FluxVLA Engine Documentation#
Welcome to FluxVLA!
FluxVLA Engine is a full-stack, end-to-end engineering platform for deploying embodied intelligence applications. Built on the core design principles of unified configuration, standardized interfaces, module decoupling, and deployability, it creates a complete engineering loop from data to real-device deployment. With the goal of providing a standardized industry–academia–research foundation, it significantly lowers the engineering barrier for VLA research and development.
Highlights
FluxVLA is unique with:
One modular VLA spine: all models inherit from BaseVLA—vision encoder, language encoder, projection into the LLM space, and an action head—so you can swap OpenVLA, LlavaVLA, GR00T, Pi0, and Pi0.5 without rewriting the training story.
Backbone breadth
LLMs: LLaMA, Gemma, and Qwen families.
Vision: DinoSigLIP (DINO + SigLIP).
VLMs: PaliGemma and QwenVL.
Dataset breadth: first-class Parquet and RLDS pipelines plus multi-dataset mixed training for heterogeneous data.

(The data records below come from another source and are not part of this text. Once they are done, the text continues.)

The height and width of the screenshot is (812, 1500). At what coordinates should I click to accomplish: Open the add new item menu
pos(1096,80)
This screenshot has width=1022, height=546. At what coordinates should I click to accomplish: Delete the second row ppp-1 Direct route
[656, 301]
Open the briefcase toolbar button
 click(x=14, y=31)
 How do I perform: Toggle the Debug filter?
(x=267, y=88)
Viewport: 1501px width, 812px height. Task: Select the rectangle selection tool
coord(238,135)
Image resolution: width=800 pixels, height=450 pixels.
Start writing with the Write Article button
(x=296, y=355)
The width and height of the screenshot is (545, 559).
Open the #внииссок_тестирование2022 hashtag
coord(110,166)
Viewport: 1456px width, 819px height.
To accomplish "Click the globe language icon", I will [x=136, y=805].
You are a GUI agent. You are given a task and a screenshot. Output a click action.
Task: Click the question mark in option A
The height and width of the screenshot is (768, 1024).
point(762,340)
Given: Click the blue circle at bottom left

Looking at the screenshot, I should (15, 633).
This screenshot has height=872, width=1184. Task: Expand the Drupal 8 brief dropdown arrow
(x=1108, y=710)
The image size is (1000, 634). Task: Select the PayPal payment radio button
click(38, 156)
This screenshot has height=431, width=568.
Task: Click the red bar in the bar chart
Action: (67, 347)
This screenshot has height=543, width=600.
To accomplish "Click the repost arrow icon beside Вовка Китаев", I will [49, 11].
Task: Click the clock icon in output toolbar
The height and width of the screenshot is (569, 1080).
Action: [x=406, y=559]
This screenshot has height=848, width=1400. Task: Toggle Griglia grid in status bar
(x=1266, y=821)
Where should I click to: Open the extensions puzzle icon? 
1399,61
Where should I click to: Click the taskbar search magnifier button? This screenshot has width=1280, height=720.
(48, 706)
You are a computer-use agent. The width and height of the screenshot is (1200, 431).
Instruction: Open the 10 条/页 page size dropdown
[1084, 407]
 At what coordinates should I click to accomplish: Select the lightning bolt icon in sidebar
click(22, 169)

FluxVLA is complete at scale with:
Distributed training: FSDP and DDP for large-scale runs.
Practical training stack: LoRA, AMP, checkpoint resumption, and automatic post-training evaluation.
From benchmarks to real robots: multi-GPU evaluation, LIBERO (including setups without ray tracing, e.g. A100), real-robot inference scripts, and an inference mode that skips loading full pretrained weights to save memory.
FluxVLA is flexible and easy to use with:
Clear project layout: fluxvla/ holds models (VLAs, backbones, heads, projectors), datasets, transforms, tokenizers, engines, optimizers, and collators; configs/ is organized by family (openvla, llava, gr00t, pi0, pi05); scripts/ wires train, eval, and real-robot inference.
End-to-end data and training flow: load Parquet or RLDS → transform and collate → forward → action loss → backprop, with pluggable runners (FSDP/DDP) and standard optimizers and logging/checkpointing.
Proven tooling: PyTorch 2.6, Hugging Face Transformers 4.53.x, Flash Attention 2.5.x, TensorFlow for RLDS, and LIBERO—suited to manipulation, multi-task learning, transfer learning, and VLA research iteration.
Forward-looking roadmap: more vision/VLM backbones and VLA methods, VLM or chain-of-thought data training, Isaac Sim integration, and richer logging.